Records for this exercise:
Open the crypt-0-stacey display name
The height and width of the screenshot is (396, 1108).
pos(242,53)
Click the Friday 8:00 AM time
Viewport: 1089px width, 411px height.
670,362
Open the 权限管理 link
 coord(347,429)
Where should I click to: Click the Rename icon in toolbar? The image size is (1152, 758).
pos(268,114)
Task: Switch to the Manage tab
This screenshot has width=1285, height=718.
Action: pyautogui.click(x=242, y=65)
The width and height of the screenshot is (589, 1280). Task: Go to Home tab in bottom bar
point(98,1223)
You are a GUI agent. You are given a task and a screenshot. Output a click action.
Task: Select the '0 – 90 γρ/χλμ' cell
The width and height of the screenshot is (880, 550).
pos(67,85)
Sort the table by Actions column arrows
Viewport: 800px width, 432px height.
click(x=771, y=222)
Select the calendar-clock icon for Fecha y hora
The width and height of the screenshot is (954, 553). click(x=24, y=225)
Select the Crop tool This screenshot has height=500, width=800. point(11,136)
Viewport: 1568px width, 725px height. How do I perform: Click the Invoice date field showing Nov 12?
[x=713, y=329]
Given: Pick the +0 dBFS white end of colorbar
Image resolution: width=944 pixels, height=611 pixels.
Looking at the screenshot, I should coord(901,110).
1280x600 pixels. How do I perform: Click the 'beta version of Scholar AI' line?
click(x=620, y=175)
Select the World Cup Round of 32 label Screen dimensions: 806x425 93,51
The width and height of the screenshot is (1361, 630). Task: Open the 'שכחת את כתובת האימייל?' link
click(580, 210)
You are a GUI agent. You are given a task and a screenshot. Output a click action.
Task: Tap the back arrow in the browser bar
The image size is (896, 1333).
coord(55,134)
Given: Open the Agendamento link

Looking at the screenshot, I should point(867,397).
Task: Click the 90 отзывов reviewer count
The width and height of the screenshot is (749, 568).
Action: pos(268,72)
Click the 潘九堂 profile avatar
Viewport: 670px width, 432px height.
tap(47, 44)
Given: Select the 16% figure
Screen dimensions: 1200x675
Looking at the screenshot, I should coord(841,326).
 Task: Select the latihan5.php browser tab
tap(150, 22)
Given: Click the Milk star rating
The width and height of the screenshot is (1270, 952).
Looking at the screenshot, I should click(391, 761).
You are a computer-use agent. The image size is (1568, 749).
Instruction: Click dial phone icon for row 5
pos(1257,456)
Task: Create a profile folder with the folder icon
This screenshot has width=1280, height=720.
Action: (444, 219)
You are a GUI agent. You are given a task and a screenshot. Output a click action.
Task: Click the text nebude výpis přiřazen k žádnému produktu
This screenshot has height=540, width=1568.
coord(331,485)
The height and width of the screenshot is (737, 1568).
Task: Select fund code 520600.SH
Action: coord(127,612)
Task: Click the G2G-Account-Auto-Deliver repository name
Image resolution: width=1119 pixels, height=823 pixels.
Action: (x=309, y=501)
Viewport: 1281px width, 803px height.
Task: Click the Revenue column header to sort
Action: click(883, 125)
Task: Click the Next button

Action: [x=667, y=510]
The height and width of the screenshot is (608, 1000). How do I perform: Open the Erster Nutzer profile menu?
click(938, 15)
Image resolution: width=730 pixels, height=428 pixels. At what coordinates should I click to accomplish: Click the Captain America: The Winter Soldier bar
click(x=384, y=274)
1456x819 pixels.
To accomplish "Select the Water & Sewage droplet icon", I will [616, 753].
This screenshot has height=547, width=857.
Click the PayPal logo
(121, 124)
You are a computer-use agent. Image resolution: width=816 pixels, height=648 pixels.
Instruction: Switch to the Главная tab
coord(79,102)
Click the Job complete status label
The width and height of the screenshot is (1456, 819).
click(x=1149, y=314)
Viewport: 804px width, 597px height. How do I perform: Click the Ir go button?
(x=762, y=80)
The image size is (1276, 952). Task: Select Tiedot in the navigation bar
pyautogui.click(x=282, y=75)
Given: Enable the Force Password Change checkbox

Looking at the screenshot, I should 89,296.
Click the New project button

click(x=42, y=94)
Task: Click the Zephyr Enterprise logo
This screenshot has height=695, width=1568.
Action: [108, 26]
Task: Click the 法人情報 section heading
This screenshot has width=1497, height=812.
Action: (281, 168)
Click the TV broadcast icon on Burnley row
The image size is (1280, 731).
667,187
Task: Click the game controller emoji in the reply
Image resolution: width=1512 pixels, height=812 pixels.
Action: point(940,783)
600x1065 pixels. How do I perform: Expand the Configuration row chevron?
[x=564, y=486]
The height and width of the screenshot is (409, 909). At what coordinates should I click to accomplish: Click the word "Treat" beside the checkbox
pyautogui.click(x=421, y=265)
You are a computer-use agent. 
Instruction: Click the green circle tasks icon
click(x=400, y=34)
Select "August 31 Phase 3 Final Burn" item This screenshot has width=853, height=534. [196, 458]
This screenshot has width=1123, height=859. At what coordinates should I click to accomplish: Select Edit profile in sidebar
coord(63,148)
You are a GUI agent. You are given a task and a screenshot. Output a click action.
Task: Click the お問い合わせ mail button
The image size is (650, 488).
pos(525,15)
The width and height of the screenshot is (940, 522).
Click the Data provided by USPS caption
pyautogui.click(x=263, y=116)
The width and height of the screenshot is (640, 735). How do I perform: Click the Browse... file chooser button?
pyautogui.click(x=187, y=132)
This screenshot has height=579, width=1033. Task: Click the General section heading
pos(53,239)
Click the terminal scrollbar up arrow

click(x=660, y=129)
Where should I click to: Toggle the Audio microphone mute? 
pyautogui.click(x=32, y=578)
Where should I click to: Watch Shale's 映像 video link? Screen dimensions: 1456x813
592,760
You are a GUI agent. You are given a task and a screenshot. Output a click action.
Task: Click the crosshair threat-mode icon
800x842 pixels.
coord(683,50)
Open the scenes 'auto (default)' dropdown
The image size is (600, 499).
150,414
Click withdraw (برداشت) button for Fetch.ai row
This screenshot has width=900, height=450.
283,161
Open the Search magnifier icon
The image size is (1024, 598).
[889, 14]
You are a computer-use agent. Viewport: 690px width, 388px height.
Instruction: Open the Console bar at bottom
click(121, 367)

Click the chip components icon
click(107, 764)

Instructions for the task: Copy each line above that contains the string "computer".

Your solution:
You are a computer-use agent. The image size is (1568, 749).
You are a computer-use agent. Image resolution: width=816 pixels, height=648 pixels.
You are a computer-use agent. 
You are a computer-use agent. Viewport: 690px width, 388px height.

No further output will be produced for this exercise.